Research team releases ground-breaking findings around topology optimization of structures subjected to dynamic loads

October 04, 2021

Portrait

Giraldo-Londono

A Mizzou Engineer was part of a research team that has released ground-breaking findings that could improve the longevity and durability of bridges, buildings and other structures.

Oliver Giraldo-Londoño, the James W. and Joan M. O’Neill Faculty Scholar in Engineering, and collaborators from Georgia Institute of Technology and Sandia National Laboratories, found a way to handle millions of material failure constraints in topology optimization of structures subjected to dynamic loads, such as moving cars. They published the work in the journal Structural and Multidisciplinary Optimization.

Topology optimization is a numerical technique used to find the optimal distribution of material to design the most efficient structure. Think of topology optimization like a sculptor: It removes unnecessary material leaving behind only the material needed to make the best possible structure.

Traditional formulations around topology optimization, however, haven’t had effective ways to account for local material failure, leading to structures that may fail locally at a specific point or region when loaded. For instance, a certain point on a bridge will experience more stretching and distress than another point when a semi-truck drives over it. If not designed properly, the bridge may fail locally at the point or region that has stretched the most. There are millions of those types of stresses happening inside any structure subjected to dynamic loading, but until now, engineers were only approximating their effect to solve topology optimization problems under static loading, or loads that do not move.

“Those approximations lead to inadequate results and limit what can be done,” said Giraldo-Londoño, an assistant professor in civil and environmental engineering. “To solve large problems, you need to treat stress as a local quantity. In my work, we developed a new computational technique that solves that problem in a consistent way, treating stress as a local quantity at every point.”

To do that, he and his team used a well-established mathematical programming technique known as the augmented Lagrangian method. The technique has been used to solve similar problems in the past, but only for static loads, or loads that do not move or change over time. For this paper, Giraldo-Londoño introduced a new numerical scheme that solves dynamic problems by factoring in millions of variables.

“To my knowledge, this is the very first work in the literature that has been able to solve stress-constrained problems for dynamic loads,” he said. “The formulation is quite generic and can be used for many applications.”

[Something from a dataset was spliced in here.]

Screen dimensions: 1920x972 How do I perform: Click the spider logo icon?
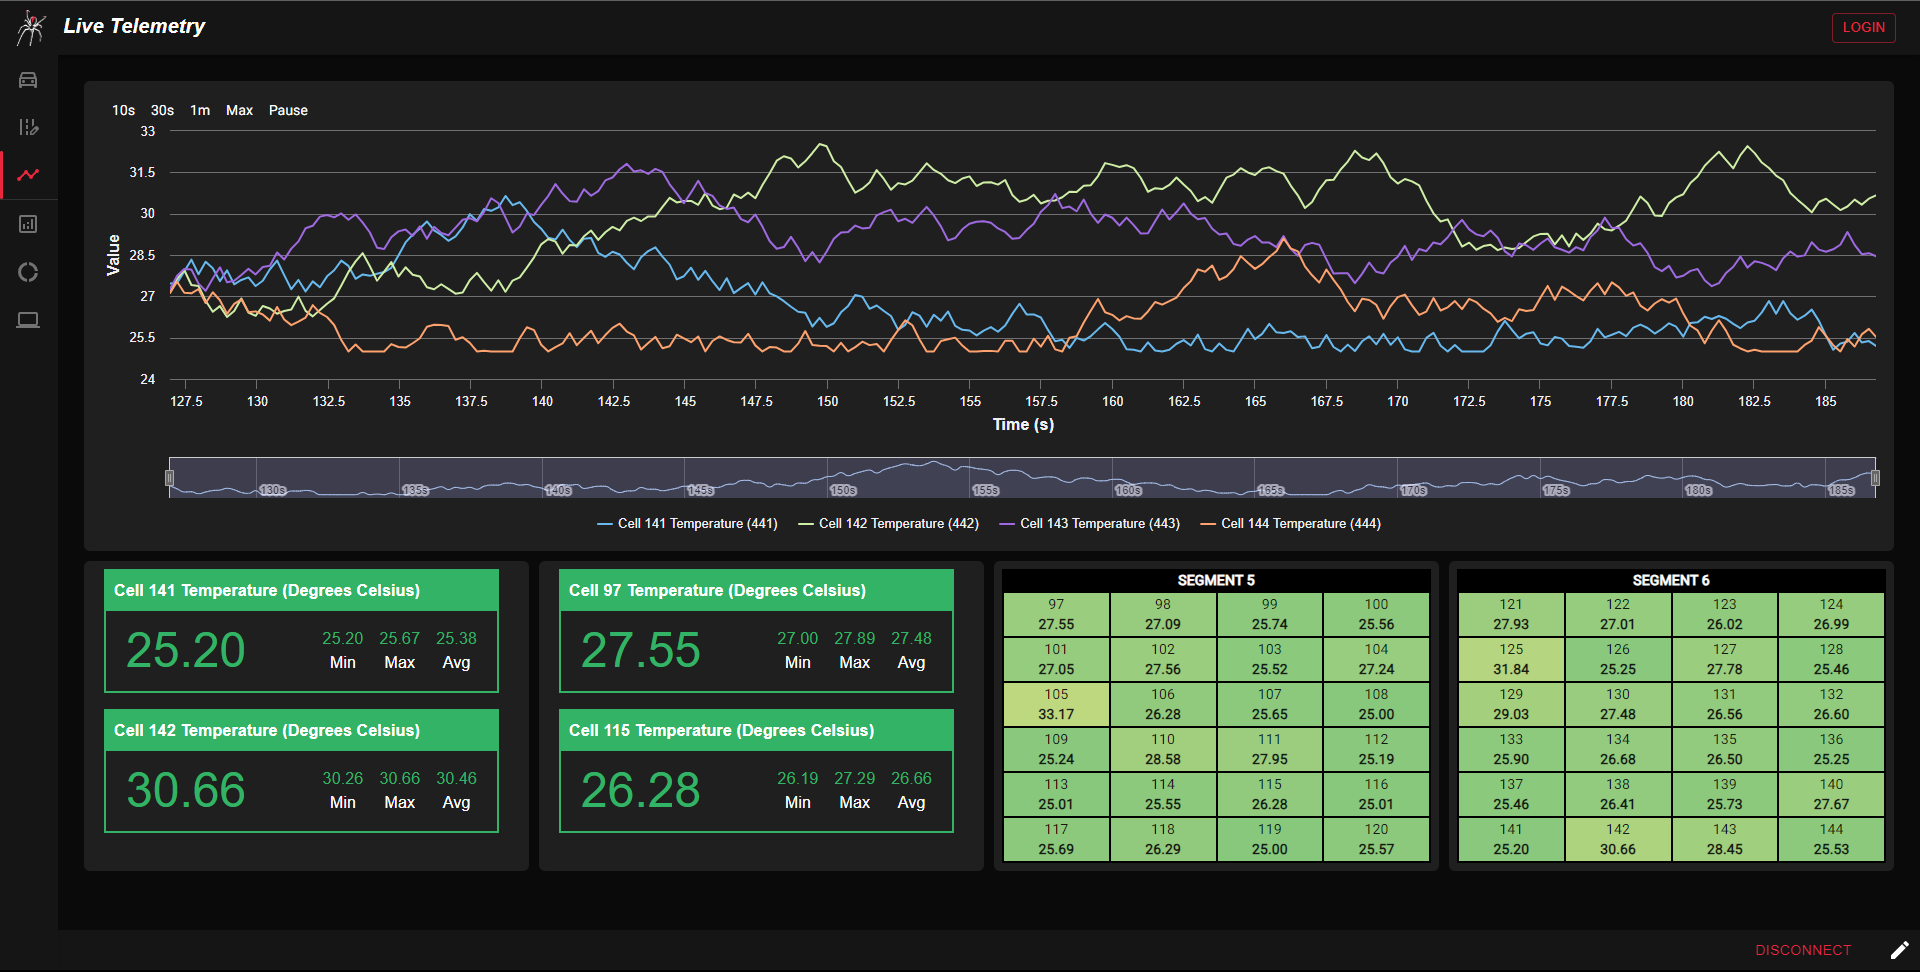coord(31,28)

He hopes this technique will provide inspiration that leads to more optimal designs, not only for bridges and buildings but for aircraft components, airless tires and other innovative weight-bearing structures.

Giraldo-Londoño submitted the paper while finishing his PhD at Georgia Institute of Technology. At Mizzou, he hopes to continue to work on the problem under other conditions.

“At this point, the formulation assumes materials are linear, but when materials deform considerably, they are no longer linear, so we need to test it on materials under large deformations,” he said. “There are many ways to improve this, but it was a very significant breakthrough.”

Co-authors on the paper were Glaucio Paulino, Giraldo-Londoño’s advisor at Georgia Tech, and Miguel Aguilo of Sandia National Laboratories.